Business Context
NimbusDesk, a B2B SaaS support platform, receives thousands of inbound support tickets each day across products that launch faster than labeled training data can be created. The operations team wants a zero-shot NLP system that can assign tickets to the correct queue before a supervised classifier is available.
Data Characteristics
- Volume: ~80,000 historical tickets per month, but only 5-10% are manually labeled for new categories
- Text length: 8-220 words per ticket, median 42 words
- Language: English only for the first release
- Label distribution: Highly skewed; common classes include billing, login, API, and bug report, while new classes appear weekly
- Input format: Short subject line plus free-text description, often noisy and inconsistent
Success Criteria
A good solution should route tickets with macro-F1 73 on established categories and provide useful predictions for unseen categories using only label names or short label descriptions.
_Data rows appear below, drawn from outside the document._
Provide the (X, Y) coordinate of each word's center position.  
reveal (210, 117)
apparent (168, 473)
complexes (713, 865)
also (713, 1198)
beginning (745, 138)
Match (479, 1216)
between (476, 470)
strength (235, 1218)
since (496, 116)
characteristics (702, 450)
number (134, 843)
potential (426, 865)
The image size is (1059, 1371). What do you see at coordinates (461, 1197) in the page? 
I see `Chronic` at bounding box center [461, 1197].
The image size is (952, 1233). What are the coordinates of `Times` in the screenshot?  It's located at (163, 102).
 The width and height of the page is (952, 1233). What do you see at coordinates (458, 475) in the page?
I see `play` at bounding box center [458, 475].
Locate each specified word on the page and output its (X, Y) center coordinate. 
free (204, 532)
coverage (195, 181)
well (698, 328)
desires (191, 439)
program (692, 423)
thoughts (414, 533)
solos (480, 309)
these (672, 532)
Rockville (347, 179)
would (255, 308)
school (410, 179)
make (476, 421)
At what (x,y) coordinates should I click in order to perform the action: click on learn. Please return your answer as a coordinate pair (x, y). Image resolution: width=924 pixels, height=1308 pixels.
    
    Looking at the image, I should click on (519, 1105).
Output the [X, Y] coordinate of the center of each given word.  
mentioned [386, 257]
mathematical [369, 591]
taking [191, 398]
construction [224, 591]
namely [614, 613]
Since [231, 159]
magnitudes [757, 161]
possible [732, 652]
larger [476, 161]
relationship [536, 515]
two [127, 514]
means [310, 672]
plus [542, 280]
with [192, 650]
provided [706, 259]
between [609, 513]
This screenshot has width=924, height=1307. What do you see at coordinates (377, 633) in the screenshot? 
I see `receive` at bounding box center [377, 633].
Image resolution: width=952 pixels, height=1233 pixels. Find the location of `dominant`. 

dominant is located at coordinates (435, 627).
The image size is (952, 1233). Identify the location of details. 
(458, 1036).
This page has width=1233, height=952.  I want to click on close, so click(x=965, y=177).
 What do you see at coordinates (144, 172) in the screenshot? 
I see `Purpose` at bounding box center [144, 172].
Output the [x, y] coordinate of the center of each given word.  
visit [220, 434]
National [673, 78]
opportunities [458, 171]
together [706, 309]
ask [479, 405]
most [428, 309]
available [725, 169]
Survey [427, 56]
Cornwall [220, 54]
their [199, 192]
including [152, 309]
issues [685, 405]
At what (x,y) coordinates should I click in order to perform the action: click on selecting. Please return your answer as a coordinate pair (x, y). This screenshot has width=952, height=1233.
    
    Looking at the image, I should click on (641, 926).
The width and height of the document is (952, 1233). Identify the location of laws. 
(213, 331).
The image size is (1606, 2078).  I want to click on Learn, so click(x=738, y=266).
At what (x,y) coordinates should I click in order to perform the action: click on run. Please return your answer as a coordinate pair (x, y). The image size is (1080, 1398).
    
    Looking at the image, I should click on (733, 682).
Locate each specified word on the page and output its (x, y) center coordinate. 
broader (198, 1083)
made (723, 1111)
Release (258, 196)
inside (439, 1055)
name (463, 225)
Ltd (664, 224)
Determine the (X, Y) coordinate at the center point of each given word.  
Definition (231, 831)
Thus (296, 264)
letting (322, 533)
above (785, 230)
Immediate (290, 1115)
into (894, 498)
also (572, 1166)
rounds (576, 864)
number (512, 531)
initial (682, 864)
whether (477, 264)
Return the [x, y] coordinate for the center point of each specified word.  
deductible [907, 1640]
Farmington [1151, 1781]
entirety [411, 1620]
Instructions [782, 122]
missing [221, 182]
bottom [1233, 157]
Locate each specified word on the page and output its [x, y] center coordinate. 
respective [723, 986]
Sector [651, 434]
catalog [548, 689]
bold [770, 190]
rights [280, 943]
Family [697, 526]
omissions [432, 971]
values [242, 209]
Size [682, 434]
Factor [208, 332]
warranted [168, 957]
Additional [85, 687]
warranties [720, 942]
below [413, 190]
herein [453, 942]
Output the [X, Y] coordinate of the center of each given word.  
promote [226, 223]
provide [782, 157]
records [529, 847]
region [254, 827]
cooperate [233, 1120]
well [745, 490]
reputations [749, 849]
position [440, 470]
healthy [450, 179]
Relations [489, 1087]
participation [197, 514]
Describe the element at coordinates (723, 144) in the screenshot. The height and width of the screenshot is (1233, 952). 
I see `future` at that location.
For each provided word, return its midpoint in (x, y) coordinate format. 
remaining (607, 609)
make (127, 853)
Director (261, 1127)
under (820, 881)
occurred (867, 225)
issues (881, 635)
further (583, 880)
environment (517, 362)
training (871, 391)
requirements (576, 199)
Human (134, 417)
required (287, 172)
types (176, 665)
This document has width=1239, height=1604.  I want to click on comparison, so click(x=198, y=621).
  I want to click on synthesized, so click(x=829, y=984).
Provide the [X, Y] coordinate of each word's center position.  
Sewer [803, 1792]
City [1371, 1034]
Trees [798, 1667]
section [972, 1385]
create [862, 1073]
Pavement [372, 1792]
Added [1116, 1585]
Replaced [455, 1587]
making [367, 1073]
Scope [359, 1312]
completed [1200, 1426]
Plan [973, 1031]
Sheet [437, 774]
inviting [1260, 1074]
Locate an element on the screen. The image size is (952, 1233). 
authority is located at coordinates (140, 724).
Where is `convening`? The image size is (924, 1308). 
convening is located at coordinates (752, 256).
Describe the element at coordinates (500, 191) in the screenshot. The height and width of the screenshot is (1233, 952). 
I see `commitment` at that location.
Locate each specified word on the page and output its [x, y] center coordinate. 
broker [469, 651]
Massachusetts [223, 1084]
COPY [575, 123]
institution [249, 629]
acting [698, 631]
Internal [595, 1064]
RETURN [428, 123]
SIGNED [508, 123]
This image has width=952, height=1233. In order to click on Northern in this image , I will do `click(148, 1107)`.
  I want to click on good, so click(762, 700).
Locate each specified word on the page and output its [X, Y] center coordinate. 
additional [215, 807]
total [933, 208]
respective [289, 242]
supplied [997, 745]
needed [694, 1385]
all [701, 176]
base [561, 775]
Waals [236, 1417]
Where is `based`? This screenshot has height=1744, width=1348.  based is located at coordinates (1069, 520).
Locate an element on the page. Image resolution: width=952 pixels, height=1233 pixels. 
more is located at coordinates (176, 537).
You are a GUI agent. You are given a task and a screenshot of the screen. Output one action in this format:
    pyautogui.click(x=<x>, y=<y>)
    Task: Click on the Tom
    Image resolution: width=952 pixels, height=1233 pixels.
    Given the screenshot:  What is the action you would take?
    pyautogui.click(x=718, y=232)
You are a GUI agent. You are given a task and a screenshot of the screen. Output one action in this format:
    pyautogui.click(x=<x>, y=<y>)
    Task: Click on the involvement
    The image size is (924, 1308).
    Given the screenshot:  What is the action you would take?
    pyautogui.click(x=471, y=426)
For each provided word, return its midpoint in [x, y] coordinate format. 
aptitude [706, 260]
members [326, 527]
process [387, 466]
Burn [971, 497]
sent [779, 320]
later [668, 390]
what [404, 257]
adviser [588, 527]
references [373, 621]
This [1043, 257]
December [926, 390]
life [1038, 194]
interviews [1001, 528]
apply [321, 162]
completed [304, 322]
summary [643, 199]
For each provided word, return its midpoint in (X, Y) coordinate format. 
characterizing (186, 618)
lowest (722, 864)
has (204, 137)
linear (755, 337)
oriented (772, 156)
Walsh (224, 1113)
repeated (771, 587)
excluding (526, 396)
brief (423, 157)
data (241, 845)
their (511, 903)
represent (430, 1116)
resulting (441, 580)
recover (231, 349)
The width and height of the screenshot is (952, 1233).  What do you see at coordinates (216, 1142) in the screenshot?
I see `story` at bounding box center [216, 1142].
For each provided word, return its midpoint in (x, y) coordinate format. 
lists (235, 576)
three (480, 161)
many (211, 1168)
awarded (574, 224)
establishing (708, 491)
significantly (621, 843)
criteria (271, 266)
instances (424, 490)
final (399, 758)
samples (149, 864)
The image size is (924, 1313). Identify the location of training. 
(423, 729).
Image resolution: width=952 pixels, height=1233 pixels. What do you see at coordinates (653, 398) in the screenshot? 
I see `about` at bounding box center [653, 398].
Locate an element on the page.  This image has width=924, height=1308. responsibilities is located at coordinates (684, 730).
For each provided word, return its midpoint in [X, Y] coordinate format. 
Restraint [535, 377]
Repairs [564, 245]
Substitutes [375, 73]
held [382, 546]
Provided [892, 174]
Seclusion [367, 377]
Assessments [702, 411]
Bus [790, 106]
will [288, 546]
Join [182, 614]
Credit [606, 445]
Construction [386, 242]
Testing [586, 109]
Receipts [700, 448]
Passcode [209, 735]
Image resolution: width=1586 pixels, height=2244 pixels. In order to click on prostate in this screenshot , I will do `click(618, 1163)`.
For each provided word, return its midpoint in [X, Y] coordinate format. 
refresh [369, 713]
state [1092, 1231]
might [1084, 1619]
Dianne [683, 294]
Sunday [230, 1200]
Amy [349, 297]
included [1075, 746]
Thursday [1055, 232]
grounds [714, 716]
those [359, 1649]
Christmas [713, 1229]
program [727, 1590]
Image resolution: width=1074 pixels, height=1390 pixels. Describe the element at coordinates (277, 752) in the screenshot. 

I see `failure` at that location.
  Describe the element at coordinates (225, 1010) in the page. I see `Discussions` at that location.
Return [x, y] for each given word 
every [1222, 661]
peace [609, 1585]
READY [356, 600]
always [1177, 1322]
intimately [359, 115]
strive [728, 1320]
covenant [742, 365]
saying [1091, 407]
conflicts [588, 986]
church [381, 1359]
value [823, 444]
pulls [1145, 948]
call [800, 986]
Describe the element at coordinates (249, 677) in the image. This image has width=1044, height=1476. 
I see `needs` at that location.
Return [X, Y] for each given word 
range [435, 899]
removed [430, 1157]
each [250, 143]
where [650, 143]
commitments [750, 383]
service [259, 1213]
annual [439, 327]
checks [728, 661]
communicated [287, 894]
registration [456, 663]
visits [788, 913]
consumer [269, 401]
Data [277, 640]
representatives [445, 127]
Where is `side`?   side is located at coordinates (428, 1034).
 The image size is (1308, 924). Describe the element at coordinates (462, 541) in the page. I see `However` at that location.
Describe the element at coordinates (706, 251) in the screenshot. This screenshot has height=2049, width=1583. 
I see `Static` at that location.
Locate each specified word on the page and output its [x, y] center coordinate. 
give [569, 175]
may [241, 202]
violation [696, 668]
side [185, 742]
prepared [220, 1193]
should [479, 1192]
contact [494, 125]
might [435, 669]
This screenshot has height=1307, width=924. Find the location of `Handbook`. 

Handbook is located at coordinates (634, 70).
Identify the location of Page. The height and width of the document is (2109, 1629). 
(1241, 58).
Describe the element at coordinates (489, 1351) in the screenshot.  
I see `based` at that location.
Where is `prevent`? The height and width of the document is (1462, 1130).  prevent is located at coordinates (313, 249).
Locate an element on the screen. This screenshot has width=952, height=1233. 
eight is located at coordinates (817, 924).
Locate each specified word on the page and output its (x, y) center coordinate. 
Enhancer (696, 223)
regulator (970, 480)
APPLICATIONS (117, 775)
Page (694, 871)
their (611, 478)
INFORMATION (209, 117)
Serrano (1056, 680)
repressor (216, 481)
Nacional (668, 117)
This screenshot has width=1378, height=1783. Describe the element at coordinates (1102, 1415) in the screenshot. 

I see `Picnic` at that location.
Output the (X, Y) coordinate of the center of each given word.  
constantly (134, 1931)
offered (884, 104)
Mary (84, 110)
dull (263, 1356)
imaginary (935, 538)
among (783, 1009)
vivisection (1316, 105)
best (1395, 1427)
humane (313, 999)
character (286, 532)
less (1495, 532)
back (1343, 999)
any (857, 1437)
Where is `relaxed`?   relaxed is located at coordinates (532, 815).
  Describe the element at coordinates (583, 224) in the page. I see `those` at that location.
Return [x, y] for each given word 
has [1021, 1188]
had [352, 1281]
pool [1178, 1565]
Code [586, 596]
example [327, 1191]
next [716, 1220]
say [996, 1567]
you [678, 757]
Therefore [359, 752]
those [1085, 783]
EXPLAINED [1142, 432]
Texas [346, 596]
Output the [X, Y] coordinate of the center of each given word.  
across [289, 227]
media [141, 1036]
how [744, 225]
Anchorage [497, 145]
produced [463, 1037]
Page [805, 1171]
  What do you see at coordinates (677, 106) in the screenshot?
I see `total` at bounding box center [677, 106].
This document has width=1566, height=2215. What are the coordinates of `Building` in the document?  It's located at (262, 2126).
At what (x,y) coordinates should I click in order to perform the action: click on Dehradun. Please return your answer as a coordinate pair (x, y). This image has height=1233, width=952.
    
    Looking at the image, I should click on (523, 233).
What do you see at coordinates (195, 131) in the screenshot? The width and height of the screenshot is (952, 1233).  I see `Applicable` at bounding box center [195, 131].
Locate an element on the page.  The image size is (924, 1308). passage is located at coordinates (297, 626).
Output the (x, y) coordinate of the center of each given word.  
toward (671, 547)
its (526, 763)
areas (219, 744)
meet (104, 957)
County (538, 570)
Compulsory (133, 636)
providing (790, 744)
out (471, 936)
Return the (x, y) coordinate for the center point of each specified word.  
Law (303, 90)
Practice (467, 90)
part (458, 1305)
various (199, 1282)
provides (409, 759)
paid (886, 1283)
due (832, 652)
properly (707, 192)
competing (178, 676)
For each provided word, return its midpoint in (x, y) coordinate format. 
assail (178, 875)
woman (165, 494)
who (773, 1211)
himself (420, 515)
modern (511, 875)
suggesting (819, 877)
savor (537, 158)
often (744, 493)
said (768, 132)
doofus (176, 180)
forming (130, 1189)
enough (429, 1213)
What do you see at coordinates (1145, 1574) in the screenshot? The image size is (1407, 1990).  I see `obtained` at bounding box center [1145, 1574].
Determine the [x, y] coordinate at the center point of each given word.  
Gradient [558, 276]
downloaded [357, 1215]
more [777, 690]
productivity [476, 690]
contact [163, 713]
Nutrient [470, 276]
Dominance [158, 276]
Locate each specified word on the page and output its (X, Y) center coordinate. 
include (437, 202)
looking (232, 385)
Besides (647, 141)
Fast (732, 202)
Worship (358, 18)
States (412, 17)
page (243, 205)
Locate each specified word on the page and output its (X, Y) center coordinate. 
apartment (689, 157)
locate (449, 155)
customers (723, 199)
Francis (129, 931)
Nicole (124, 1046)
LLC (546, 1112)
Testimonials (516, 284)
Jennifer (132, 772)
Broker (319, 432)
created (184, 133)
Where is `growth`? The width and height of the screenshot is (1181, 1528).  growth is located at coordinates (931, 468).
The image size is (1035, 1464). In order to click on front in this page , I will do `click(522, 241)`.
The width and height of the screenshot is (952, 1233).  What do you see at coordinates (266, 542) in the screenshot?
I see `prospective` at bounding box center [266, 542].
Top-2 recall should be high enough for human-in-the-loop triage, with inference latency under 150 ms per ticket.
Constraints
- New categories may have zero labeled examples at launch
- The model must run in a Python service on a single GPU or CPU fallback
- Predictions should be explainable enough for support managers to audit category assignments
Requirements
- Explain what zero-shot learning is in NLP and when it is preferable to supervised fine-tuning.
- Build a zero-shot classifier for support ticket routing using modern Python tooling.
- Define a preprocessing pipeline for short, noisy ticket text.
- Compare a zero-shot NLI approach against a TF-IDF baseline.
- Describe how you would evaluate performance on both seen and unseen categories.
- Propose when you would transition from zero-shot to few-shot or fully supervised training.